*What to produce*. Each record below should be printed exactly as it was written.

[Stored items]
-- Opening Marker --

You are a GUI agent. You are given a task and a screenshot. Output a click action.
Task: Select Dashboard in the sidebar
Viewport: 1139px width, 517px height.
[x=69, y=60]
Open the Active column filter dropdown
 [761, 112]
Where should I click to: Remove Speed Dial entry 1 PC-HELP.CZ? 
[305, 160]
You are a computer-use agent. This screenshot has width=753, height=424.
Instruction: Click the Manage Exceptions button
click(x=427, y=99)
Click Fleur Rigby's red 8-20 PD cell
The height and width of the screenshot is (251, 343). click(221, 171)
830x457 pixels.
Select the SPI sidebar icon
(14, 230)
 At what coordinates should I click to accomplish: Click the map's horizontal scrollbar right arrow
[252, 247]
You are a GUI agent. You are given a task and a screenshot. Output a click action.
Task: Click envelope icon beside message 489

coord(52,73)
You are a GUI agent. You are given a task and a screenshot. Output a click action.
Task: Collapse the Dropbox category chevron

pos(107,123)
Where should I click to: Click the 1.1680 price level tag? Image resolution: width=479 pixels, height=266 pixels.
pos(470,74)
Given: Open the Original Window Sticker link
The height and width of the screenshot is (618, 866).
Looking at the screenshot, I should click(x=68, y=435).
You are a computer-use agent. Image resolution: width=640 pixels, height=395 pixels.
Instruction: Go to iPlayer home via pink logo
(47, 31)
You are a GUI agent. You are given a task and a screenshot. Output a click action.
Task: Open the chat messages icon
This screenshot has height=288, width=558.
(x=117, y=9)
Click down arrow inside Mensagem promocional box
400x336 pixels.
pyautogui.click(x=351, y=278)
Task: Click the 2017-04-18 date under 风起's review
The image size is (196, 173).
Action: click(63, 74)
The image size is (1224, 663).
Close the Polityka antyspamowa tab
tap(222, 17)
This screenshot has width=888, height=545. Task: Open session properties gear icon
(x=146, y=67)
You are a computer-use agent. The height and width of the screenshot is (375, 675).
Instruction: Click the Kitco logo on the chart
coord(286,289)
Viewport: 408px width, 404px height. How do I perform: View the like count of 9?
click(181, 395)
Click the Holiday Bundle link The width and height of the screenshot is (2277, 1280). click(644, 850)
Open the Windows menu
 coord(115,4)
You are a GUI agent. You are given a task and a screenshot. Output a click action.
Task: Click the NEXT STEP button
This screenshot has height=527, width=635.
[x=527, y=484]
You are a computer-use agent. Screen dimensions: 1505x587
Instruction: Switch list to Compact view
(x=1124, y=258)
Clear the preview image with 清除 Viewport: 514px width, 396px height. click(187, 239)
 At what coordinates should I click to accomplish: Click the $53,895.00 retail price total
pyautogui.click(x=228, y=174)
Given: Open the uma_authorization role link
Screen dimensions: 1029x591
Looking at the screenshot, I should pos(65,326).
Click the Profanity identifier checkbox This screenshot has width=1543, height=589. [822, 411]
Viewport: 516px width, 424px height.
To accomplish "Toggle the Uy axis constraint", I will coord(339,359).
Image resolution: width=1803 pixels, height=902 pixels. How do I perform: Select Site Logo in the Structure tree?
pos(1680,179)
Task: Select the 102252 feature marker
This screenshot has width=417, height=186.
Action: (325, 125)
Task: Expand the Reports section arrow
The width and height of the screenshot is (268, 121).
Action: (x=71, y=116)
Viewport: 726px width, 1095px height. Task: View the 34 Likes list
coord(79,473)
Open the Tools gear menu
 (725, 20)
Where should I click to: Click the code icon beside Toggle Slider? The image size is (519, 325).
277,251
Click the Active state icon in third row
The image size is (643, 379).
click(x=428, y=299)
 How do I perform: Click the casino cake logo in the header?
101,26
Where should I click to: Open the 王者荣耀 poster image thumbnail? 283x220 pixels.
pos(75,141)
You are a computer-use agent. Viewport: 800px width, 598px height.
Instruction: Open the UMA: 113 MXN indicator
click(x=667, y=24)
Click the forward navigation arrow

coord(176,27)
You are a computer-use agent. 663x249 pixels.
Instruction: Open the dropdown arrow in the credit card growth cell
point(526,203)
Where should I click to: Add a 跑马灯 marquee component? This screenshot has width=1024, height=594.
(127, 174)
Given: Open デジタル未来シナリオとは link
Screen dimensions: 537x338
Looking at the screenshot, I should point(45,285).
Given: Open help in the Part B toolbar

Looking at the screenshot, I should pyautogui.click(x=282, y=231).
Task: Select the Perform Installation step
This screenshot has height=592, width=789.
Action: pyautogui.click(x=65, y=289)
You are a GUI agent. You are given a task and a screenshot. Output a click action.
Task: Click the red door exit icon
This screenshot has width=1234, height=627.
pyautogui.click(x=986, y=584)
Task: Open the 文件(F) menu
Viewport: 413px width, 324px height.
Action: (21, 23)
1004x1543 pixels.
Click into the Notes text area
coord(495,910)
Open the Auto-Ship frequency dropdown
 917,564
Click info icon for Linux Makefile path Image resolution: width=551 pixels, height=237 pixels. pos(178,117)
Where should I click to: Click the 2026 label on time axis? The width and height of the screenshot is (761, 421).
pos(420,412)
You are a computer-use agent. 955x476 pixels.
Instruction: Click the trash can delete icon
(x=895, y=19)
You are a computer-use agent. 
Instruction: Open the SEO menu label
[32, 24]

-- Closing Marker --

*Response area*.
You are a GUI agent. You are given a task and a screenshot. Output a click action.
Task: Select Dashboard in the sidebar
Viewport: 1139px width, 517px height.
[x=69, y=60]
Open the Active column filter dropdown
 [761, 112]
Where should I click to: Remove Speed Dial entry 1 PC-HELP.CZ? 
[305, 160]
You are a computer-use agent. This screenshot has width=753, height=424.
Instruction: Click the Manage Exceptions button
click(x=427, y=99)
Click Fleur Rigby's red 8-20 PD cell
The height and width of the screenshot is (251, 343). click(221, 171)
830x457 pixels.
Select the SPI sidebar icon
(14, 230)
 At what coordinates should I click to accomplish: Click the map's horizontal scrollbar right arrow
[252, 247]
You are a GUI agent. You are given a task and a screenshot. Output a click action.
Task: Click envelope icon beside message 489

coord(52,73)
You are a GUI agent. You are given a task and a screenshot. Output a click action.
Task: Collapse the Dropbox category chevron

pos(107,123)
Where should I click to: Click the 1.1680 price level tag? Image resolution: width=479 pixels, height=266 pixels.
pos(470,74)
Given: Open the Original Window Sticker link
The height and width of the screenshot is (618, 866).
Looking at the screenshot, I should click(x=68, y=435).
You are a computer-use agent. Image resolution: width=640 pixels, height=395 pixels.
Instruction: Go to iPlayer home via pink logo
(47, 31)
You are a GUI agent. You are given a task and a screenshot. Output a click action.
Task: Open the chat messages icon
This screenshot has height=288, width=558.
(x=117, y=9)
Click down arrow inside Mensagem promocional box
400x336 pixels.
pyautogui.click(x=351, y=278)
Task: Click the 2017-04-18 date under 风起's review
The image size is (196, 173).
Action: click(63, 74)
The image size is (1224, 663).
Close the Polityka antyspamowa tab
tap(222, 17)
This screenshot has width=888, height=545. Task: Open session properties gear icon
(x=146, y=67)
You are a computer-use agent. The height and width of the screenshot is (375, 675).
Instruction: Click the Kitco logo on the chart
coord(286,289)
Viewport: 408px width, 404px height. How do I perform: View the like count of 9?
click(181, 395)
Click the Holiday Bundle link The width and height of the screenshot is (2277, 1280). click(644, 850)
Open the Windows menu
 coord(115,4)
You are a GUI agent. You are given a task and a screenshot. Output a click action.
Task: Click the NEXT STEP button
This screenshot has height=527, width=635.
[x=527, y=484]
You are a computer-use agent. Screen dimensions: 1505x587
Instruction: Switch list to Compact view
(x=1124, y=258)
Clear the preview image with 清除 Viewport: 514px width, 396px height. click(187, 239)
 At what coordinates should I click to accomplish: Click the $53,895.00 retail price total
pyautogui.click(x=228, y=174)
Given: Open the uma_authorization role link
Screen dimensions: 1029x591
Looking at the screenshot, I should pos(65,326).
Click the Profanity identifier checkbox This screenshot has width=1543, height=589. [822, 411]
Viewport: 516px width, 424px height.
To accomplish "Toggle the Uy axis constraint", I will coord(339,359).
Image resolution: width=1803 pixels, height=902 pixels. How do I perform: Select Site Logo in the Structure tree?
pos(1680,179)
Task: Select the 102252 feature marker
This screenshot has width=417, height=186.
Action: (325, 125)
Task: Expand the Reports section arrow
The width and height of the screenshot is (268, 121).
Action: (x=71, y=116)
Viewport: 726px width, 1095px height. Task: View the 34 Likes list
coord(79,473)
Open the Tools gear menu
 (725, 20)
Where should I click to: Click the code icon beside Toggle Slider? The image size is (519, 325).
277,251
Click the Active state icon in third row
The image size is (643, 379).
click(x=428, y=299)
 How do I perform: Click the casino cake logo in the header?
101,26
Where should I click to: Open the 王者荣耀 poster image thumbnail? 283x220 pixels.
pos(75,141)
You are a computer-use agent. Viewport: 800px width, 598px height.
Instruction: Open the UMA: 113 MXN indicator
click(x=667, y=24)
Click the forward navigation arrow

coord(176,27)
You are a computer-use agent. 663x249 pixels.
Instruction: Open the dropdown arrow in the credit card growth cell
point(526,203)
Where should I click to: Add a 跑马灯 marquee component? This screenshot has width=1024, height=594.
(127, 174)
Given: Open デジタル未来シナリオとは link
Screen dimensions: 537x338
Looking at the screenshot, I should point(45,285).
Given: Open help in the Part B toolbar

Looking at the screenshot, I should pyautogui.click(x=282, y=231).
Task: Select the Perform Installation step
This screenshot has height=592, width=789.
Action: pyautogui.click(x=65, y=289)
You are a GUI agent. You are given a task and a screenshot. Output a click action.
Task: Click the red door exit icon
This screenshot has width=1234, height=627.
pyautogui.click(x=986, y=584)
Task: Open the 文件(F) menu
Viewport: 413px width, 324px height.
Action: (21, 23)
1004x1543 pixels.
Click into the Notes text area
coord(495,910)
Open the Auto-Ship frequency dropdown
 917,564
Click info icon for Linux Makefile path Image resolution: width=551 pixels, height=237 pixels. pos(178,117)
Where should I click to: Click the 2026 label on time axis? The width and height of the screenshot is (761, 421).
pos(420,412)
You are a computer-use agent. 955x476 pixels.
Instruction: Click the trash can delete icon
(x=895, y=19)
You are a computer-use agent. 
Instruction: Open the SEO menu label
[32, 24]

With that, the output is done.